06/02/2008 - 22:00

Unusual times create policy challenges

06/02/2008 - 22:00


Save articles for future reference.

The past week has thrown up a raft of extraordinary policy challenges for the Carpenter and Rudd governments, which are presiding over unusual times.

Unusual times create policy challenges

The past week has thrown up a raft of extraordinary policy challenges for the Carpenter and Rudd governments, which are presiding over unusual times.

Chinese group Chinalco’s $12 billion investment in Rio Tinto was a historic moment in so many ways.

It highlighted the emergence of China on the global stage, as it evolves from a minerals import and manufactured goods exporter to now being a capital exporter.

Many people in Western countries have trouble coming to terms with the China phenomenon.

They enjoy the keen Chinese demand for Australian resources, which creates many jobs in this country, and they also lap up the cheap consumer goods manufactured in China.

But when it comes time for the Chinese to use some of their newly acquired wealth to invest in Western companies like Rio Tinto, acceptance doesn’t come so easily.

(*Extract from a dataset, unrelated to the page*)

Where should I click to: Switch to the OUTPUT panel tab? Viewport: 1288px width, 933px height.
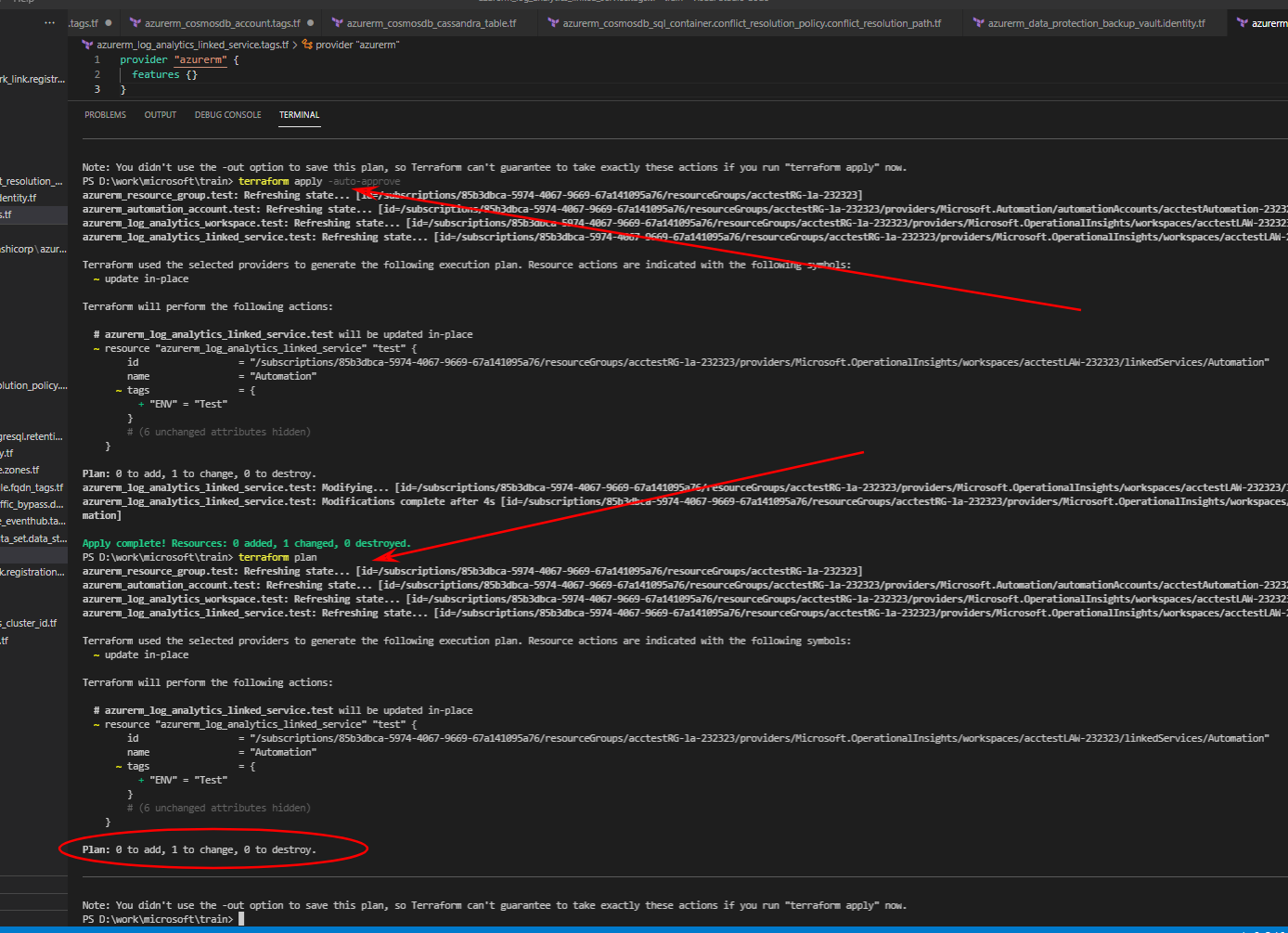(160, 114)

It’s fair to point out that China is still a one-party dictatorship lacking in the governance and transparency we like to see in Western countries. But to conclude that Chinese investments will be designed to serve some mysterious strategic interest that is alien to Australia’s national interest in a giant leap.

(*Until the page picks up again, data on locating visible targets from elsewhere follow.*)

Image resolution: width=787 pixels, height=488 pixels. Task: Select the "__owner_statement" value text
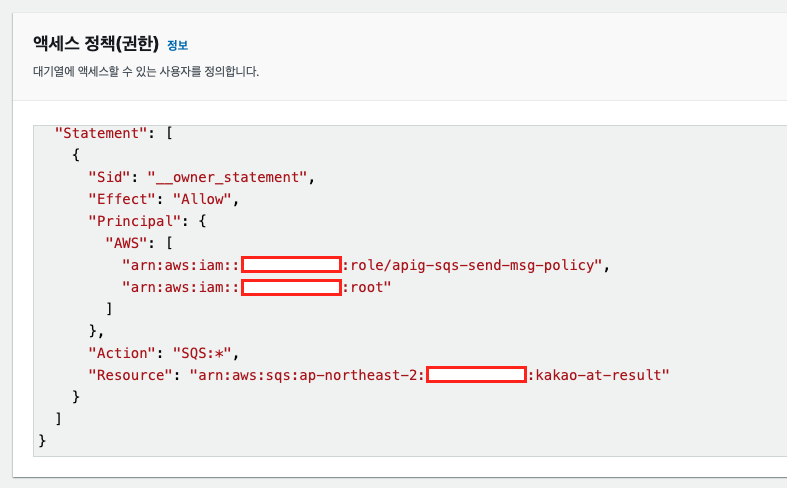click(x=230, y=177)
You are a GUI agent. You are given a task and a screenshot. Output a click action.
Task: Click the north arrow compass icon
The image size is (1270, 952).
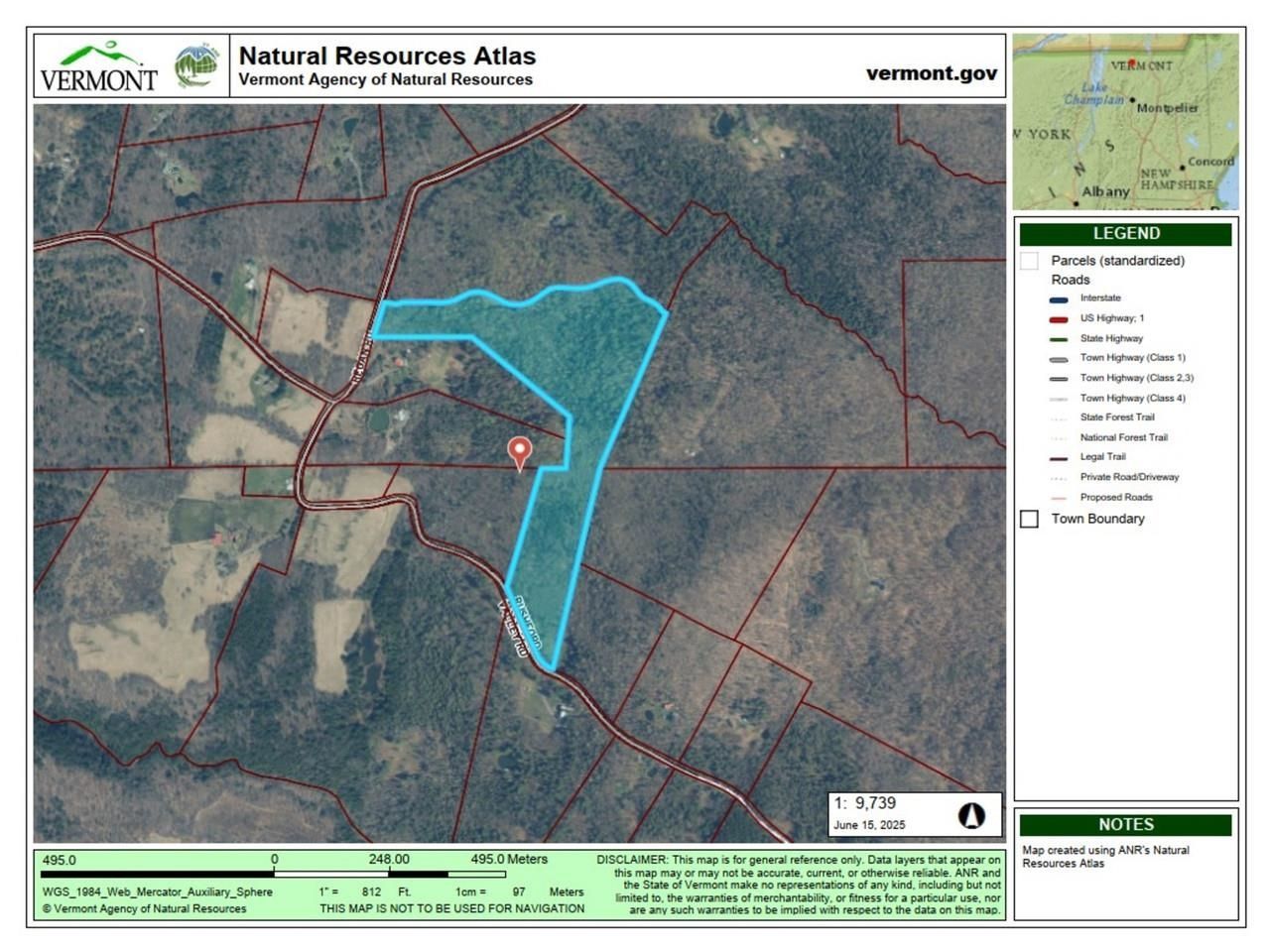[x=971, y=815]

Chinalco president Xiao Yaqing sounded very much like a profit-oriented Western investor when he fronted a press conference in Sydney this week.

Australian policy makers need to carefully scrutinise any plans  Chinalco has for this country, just like they need to carefully scrutinise all major projects and investments, but let’s not automatically create a new set of standards for the country that has grown to be this state’s major trading partner.

Developing state’s gas reserves

IN the absence of a formal takeover offer for Rio Tinto, a more profound policy challenge for the Carpenter and Rudd governments is their proposed ‘use it or lose it’ approach to gas reserves.

The policy sounds very appealing. If companies like Chevron, Apache and Woodside sit on valuable gas reserves year after year and block their development, then governments should be entitled to review ownership of those reserves.

The crucial test is whether those companies are making reasonable efforts to develop their reserves.

The reality is that all of the companies listed above are already making a huge investment in Australia, either evaluating or actually developing big projects.

We are still waiting for alternative developers to step forward with concrete and realistic plans to develop reserves that are sitting idle. 

Boom can be tough for business

THE current business environment has proved surprisingly challenging for a number of large private sector companies that should be thriving.

Boom Logistics describes itself as the largest provider of crane services in the strong growth states of Western Australia and Queensland.

Demand for its services is strong – a cursory glance around the CBD, which is dotted with cranes, supports this observation.

Despite this, it issued a profit warning this week and said it had an urgent focus on reducing fixed costs across the business.

That sounds like a strategy for a recession, but is Boom’s response to the squeeze on its profit margins, arising from higher costs and supply constraints in the mining industry and difficulty in sourcing large capacity equipment.

It added that increased turnover among staff and management also contributed to the cost and performance outcome.

It’s a common lament.

Bradken, which supplies a wide range of capital equipment to the resources sector, also provided some insights into business trends.

There is a general perception that mineral production in Australia is booming, but that was not Bradken’s experience.

It said that, while iron ore production rose, copper and gold output fell and coal and other commodities were “flat at best” due to infrastructure bottlenecks and delays in expansion projects.

An encouraging sign was the news that Bradken has approved the next stage of the upgrade of its Welshpool foundry, which is one of its key manufacturing facilities for ground engaging tools.

Like many other manufacturers, Bradken is also investing in new facilities in China for its booming rail-car business.

It is inevitable that manufacturers will look at shifting some of their production to low-cost jurisdictions. The challenge for Australia is to ensure that high-value and more sophisticated manufacturing has a long-term future, to ensure the local economy retains some diversity.

A third company that provided some revealing insights was Perth-based heavy equipment supplier Emeco Holdings, which has scaled down its profit outlook.

Emeco has a strong business in Australia supplying equipment to civil contracting and mining operations,

Managing director Laurie Freedman said earnings from the Australian business would be higher but the group would suffer because of the poor performance of its international operations, especially in the US and Indonesia.